What follows is a block of records; reproduce all of it verbatim.

** Opening PROVIDED DATA block **

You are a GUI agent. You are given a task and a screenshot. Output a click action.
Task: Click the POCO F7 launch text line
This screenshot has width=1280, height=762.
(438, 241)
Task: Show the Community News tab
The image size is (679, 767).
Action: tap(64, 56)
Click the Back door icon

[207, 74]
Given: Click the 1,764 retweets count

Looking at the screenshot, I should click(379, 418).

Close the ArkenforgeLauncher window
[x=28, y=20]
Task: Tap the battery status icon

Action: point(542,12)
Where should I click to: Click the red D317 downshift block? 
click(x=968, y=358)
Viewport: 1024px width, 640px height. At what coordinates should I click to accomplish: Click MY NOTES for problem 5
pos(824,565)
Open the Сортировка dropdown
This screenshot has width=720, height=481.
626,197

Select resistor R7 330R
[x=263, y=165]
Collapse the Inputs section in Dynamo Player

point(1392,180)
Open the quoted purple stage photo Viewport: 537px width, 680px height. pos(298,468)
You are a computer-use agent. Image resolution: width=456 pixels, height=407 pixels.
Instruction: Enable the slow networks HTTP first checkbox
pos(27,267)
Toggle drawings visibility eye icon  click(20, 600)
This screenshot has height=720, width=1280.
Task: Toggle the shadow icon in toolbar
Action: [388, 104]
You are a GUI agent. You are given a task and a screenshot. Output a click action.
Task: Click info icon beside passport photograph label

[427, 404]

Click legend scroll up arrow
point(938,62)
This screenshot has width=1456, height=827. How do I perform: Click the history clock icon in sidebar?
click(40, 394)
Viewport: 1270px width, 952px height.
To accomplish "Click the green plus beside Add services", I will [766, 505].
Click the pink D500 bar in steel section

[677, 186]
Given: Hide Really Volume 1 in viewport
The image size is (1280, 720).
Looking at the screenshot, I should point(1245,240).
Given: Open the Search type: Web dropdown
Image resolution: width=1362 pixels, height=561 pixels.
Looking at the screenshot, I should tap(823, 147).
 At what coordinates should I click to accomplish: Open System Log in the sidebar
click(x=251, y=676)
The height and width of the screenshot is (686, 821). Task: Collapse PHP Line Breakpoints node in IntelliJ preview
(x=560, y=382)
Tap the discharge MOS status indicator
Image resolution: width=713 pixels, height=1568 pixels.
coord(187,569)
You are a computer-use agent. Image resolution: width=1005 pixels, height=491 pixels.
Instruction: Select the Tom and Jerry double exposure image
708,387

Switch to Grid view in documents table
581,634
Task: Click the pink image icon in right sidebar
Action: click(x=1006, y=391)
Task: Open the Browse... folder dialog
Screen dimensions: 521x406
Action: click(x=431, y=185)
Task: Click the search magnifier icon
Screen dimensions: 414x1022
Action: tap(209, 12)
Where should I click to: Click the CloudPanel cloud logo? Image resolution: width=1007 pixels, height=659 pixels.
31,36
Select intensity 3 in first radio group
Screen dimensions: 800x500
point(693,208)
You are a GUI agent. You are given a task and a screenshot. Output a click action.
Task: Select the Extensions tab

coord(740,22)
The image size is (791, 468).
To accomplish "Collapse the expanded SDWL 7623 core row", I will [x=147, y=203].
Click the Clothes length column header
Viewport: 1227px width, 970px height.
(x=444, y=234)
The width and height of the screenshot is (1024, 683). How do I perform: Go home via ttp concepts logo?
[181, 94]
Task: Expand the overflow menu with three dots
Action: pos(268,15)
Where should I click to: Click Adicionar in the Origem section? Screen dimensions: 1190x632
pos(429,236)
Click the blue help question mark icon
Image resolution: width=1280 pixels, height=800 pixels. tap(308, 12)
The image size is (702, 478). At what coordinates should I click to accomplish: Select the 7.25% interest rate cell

** Closing PROVIDED DATA block **

◆ WRITTEN RESPONSE ◆
You are a GUI agent. You are given a task and a screenshot. Output a click action.
Task: Click the POCO F7 launch text line
This screenshot has width=1280, height=762.
(438, 241)
Task: Show the Community News tab
The image size is (679, 767).
Action: tap(64, 56)
Click the Back door icon

[207, 74]
Given: Click the 1,764 retweets count

Looking at the screenshot, I should click(379, 418).

Close the ArkenforgeLauncher window
[x=28, y=20]
Task: Tap the battery status icon

Action: point(542,12)
Where should I click to: Click the red D317 downshift block? 
click(x=968, y=358)
Viewport: 1024px width, 640px height. At what coordinates should I click to accomplish: Click MY NOTES for problem 5
pos(824,565)
Open the Сортировка dropdown
This screenshot has width=720, height=481.
626,197

Select resistor R7 330R
[x=263, y=165]
Collapse the Inputs section in Dynamo Player

point(1392,180)
Open the quoted purple stage photo Viewport: 537px width, 680px height. pos(298,468)
You are a computer-use agent. Image resolution: width=456 pixels, height=407 pixels.
Instruction: Enable the slow networks HTTP first checkbox
pos(27,267)
Toggle drawings visibility eye icon  click(20, 600)
This screenshot has height=720, width=1280.
Task: Toggle the shadow icon in toolbar
Action: [388, 104]
You are a GUI agent. You are given a task and a screenshot. Output a click action.
Task: Click info icon beside passport photograph label

[427, 404]

Click legend scroll up arrow
point(938,62)
This screenshot has width=1456, height=827. How do I perform: Click the history clock icon in sidebar?
click(40, 394)
Viewport: 1270px width, 952px height.
To accomplish "Click the green plus beside Add services", I will [766, 505].
Click the pink D500 bar in steel section

[677, 186]
Given: Hide Really Volume 1 in viewport
The image size is (1280, 720).
Looking at the screenshot, I should point(1245,240).
Given: Open the Search type: Web dropdown
Image resolution: width=1362 pixels, height=561 pixels.
Looking at the screenshot, I should tap(823, 147).
 At what coordinates should I click to accomplish: Open System Log in the sidebar
click(x=251, y=676)
The height and width of the screenshot is (686, 821). Task: Collapse PHP Line Breakpoints node in IntelliJ preview
(x=560, y=382)
Tap the discharge MOS status indicator
Image resolution: width=713 pixels, height=1568 pixels.
coord(187,569)
You are a computer-use agent. Image resolution: width=1005 pixels, height=491 pixels.
Instruction: Select the Tom and Jerry double exposure image
708,387

Switch to Grid view in documents table
581,634
Task: Click the pink image icon in right sidebar
Action: click(x=1006, y=391)
Task: Open the Browse... folder dialog
Screen dimensions: 521x406
Action: click(x=431, y=185)
Task: Click the search magnifier icon
Screen dimensions: 414x1022
Action: tap(209, 12)
Where should I click to: Click the CloudPanel cloud logo? Image resolution: width=1007 pixels, height=659 pixels.
31,36
Select intensity 3 in first radio group
Screen dimensions: 800x500
point(693,208)
You are a GUI agent. You are given a task and a screenshot. Output a click action.
Task: Select the Extensions tab

coord(740,22)
The image size is (791, 468).
To accomplish "Collapse the expanded SDWL 7623 core row", I will [x=147, y=203].
Click the Clothes length column header
Viewport: 1227px width, 970px height.
(x=444, y=234)
The width and height of the screenshot is (1024, 683). How do I perform: Go home via ttp concepts logo?
[181, 94]
Task: Expand the overflow menu with three dots
Action: pos(268,15)
Where should I click to: Click Adicionar in the Origem section? Screen dimensions: 1190x632
pos(429,236)
Click the blue help question mark icon
Image resolution: width=1280 pixels, height=800 pixels. tap(308, 12)
The image size is (702, 478). At what coordinates should I click to accomplish: Select the 7.25% interest rate cell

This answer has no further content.